Auf Indiens Straßen tummeln sich viele Kühe und denken nicht daran, den Autos oder Menschen auszuweichen. Und niemand denkt daran, eine Kuh zu verscheuchen. Für Hindus ist die Kuh die Göttin aller Götter. Vom Hochzeitsessen bekommt eine Kuh den ersten Bissen.

"Niemand darf die Kuh stören, belästigen oder ihr ohne Respekt begegnen. Das Töten der Kuh ist die abscheulichste aller irdischen Sünden", heißt es in den Lehren Gott Krishnas. Rindfleisch ist für die meisten Hindus tabu. Kühe erhalten bunten Kopfschmuck und im Fernsehen werden Schönheitswettbewerbe für Kühe übertragen. In fast allen indischen Bundesstaaten steht das Schlachten von Hausrindern unter Strafe.

Da überrascht es doch sehr, dass Indien einer der weltweit größten Lederexporteure ist. 2016 exportierte Indien Leder im Wert von sechs Milliarden Euro.

Kühe werden einfach auf der Straße eingefangen und zu Millionen in illegalen Schlachthäusern geschlachtet. Man betäub die Tiere mit Chloroform versteckt sie in Lastwagen, Minibussen und ausgedienten Krankenwagen. Damit werden sie zum Schlachten transportiert.
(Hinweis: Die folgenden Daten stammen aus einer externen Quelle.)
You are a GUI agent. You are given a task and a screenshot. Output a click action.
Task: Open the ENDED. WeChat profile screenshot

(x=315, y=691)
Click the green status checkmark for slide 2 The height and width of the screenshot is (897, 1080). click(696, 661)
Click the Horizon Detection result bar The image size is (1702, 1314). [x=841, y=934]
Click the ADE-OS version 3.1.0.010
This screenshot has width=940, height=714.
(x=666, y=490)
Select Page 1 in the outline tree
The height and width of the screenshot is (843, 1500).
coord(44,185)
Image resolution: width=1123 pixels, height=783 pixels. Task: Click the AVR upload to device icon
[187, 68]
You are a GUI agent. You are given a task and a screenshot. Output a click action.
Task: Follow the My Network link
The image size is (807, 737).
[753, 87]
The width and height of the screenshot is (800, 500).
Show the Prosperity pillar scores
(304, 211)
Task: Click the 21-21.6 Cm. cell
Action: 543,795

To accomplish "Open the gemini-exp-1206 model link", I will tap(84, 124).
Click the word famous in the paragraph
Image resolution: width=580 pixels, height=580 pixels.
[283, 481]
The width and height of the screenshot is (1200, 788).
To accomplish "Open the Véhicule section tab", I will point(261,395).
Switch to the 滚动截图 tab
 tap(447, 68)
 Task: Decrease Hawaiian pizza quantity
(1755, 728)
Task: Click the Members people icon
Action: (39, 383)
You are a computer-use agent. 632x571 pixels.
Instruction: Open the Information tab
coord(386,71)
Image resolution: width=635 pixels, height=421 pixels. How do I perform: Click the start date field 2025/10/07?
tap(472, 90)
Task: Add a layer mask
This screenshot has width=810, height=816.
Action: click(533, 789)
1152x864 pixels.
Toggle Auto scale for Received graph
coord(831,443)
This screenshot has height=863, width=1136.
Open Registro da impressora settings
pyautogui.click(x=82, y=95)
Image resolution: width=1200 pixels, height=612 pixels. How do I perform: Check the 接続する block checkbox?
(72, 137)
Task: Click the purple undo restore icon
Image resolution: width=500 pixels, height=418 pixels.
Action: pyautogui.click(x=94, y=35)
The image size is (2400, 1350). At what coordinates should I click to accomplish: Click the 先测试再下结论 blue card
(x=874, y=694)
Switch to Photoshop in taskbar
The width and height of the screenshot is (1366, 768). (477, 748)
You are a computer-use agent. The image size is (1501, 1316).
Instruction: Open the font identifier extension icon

Der Bedarf an Leder ist enorm und die Verdienstmöglichkeiten gut. Lederbekleidung ist wieder groß in Mode und westliche Ladenketten haben Lederjacken, -hosen und -röcke zu Spottpreisen im Angebot. Handtaschen und Schuhe sind zu schnell veralteten Wegwerfartikeln geworden und werden immer günstiger produziert und angeboten. Es gibt kaum eine bekannte Marke, die nicht in Indien produzieren lässt. An die 90 Prozent des indischen Leders landet in der Europäischen Union, Deutschland ist der zweitwichtigste Absatzmarkt.

Gläubige Hindus haben in Indien nun der Lederindustrie und den illegalen Kuhfängern den Kampf angesagt. Sie schließen sich zu einer Art Bürgerwehr zusammen und ziehen nachts bewaffnet durch die Straßen um Kühe zu beschützen und zu retten. "Gau Raksha Dal" – Kuhrettungsteams heißen diese Gruppen, die es inzwischen in Indien tausendfach gibt.

Auch auf politischer Ebene gibt es vor allem in den von der Regierungspartei BJP geprägten Bundesländern Bestrebungen den Schutz der Kuh zu verstärken und für das Töten einer Kuh Strafen bis hin zu lebenslanger Haft zu verhängen.